What is a coelomic cavity?
Coelomic cavity is a fluid-filled space between the body wall and the alimentary canal. This space accommodates and protects internal organs. In some animals, the coelom is lined with mesothelium, and in some, like molluscs, it is undifferentiated. Based on the presence or absence of coelom, the animal kingdom has been grouped into three –
- Acoelomates (absence of coelom)
- Pseudocoelomates (false coelom)
- Coelomates (true coelom)
Acoelomates – Meaning
Acoelomates do not have a fluid-filled space between their body wall and alimentary canal. Thus their internal organs are not protected from external crushing forces. Acoelomates do have some disadvantages as they do not have coelom to diffuse metabolites and gases. But most acoelomates have a smaller body surface, and hence this use of coelom is negligible. Also, the absence of body cavities does not signify the absence of fluid currents in the body. Platyhelminthes and sponges are classic examples of acoelomates.

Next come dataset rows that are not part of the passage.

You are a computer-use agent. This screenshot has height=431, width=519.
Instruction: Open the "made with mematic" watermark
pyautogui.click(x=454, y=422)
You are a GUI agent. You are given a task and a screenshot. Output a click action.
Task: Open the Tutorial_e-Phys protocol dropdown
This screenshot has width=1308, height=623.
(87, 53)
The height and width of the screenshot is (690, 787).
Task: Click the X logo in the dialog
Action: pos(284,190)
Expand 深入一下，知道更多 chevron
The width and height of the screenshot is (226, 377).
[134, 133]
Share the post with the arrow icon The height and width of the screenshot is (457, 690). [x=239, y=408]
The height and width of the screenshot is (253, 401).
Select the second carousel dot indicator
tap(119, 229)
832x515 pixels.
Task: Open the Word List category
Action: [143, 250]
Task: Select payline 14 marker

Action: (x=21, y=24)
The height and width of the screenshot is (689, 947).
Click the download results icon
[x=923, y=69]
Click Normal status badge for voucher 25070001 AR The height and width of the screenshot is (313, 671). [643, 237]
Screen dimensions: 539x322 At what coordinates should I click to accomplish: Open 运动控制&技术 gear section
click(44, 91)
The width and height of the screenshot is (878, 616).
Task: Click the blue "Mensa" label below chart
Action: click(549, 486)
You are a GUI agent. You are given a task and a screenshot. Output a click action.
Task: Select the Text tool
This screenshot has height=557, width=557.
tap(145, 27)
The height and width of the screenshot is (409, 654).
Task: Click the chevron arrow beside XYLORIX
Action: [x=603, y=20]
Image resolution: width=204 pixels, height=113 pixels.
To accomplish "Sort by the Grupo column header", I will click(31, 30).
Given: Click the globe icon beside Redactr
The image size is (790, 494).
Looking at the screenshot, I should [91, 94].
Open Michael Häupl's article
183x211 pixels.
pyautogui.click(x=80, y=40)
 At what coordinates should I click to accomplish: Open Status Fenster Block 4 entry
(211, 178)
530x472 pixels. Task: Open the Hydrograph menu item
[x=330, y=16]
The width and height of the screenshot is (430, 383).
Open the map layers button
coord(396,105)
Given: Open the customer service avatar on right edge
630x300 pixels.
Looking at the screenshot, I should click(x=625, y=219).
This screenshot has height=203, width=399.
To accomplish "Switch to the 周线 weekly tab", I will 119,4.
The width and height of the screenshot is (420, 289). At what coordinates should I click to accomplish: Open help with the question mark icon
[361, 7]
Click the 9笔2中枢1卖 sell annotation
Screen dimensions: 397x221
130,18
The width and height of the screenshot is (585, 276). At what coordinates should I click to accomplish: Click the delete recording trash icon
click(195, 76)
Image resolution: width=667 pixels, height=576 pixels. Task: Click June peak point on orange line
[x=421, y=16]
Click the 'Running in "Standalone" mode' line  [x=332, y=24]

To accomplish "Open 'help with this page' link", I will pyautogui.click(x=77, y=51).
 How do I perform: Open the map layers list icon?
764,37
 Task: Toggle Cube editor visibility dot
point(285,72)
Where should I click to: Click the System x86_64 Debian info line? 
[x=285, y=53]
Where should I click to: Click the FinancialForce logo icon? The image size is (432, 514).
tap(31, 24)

The body cavity of a true coelomate is lined with mesodermal cells. In acoelomates, the mesodermal cells attach to the sides of other cells, via an extracellular matrix. They are devoid of the body cavity. Thus, the organs formed are completely surrounded by the mesoderm. This type of body organisation is compact and is seen in lower animals. In most cases (not all), body cavities are seen in large-bodied animals rather than the smaller ones. The small larvae of large animals are often acoelomates. Later during the development process, the body cavity arises. There are some small animals that do have body cavities. Examples – priapulids, rotifers. Also, there are some large animals with no body cavities. Examples – parasitic flatworms, polyclads.
Examples of Acoelomates
- Porifera – Sponges
- Ctenophores – Comb jellies
- Cnidarians – Sea anemone, Jellyfish
- Platyhelminthes – Flatworms like tapeworm and flukes
- Nemertea – Ribbon worms
- Gnathostomulida – Jaw worms
Also Check: Animal Kingdom
Frequently Asked Questions
What is the difference between coelomate and acoelomate?
Animals that have their body cavities filled with fluid are called eucoelomates or coelomates. Their internal organs are suspended in the fluid cavity. Examples include arthropods, annelids, molluscs, hemichordates, echinoderms and chordates. Acoelomates do not have a fluid-filled coelomic cavity. Example – Platyhelminthes.
What are pseudocoelomates?
In some animals, the embryonic blastocoel acts as a fluid-filled cavity. This body cavity is partially lined with the mesodermal derivative cells. Here, the coelom is much reduced or lost. It is not considered a true coelom, and hence the name pseudocoelomates. Examples include rotifers, priapulids and nematodes (roundworms).
What is a blastocoel?
The fluid-filled segment that is formed in the blastocyst or blastula is called a blastocoel. Usually, the hollow sphere of blastomere cells surrounds the blastocoel. Blastocoel is a common feature in most vertebrates during embryonic development.
What are coelenterons and spongocoel?
The blastocoel (blastocyst cavity) of most acoelomates is occupied by mesoderm. Thus only coelenteron or spongocoel is present. The gastrovascular cavity in cnidarians is called coelenteron, and the paragastric cavity of sponges is called a spongocoel.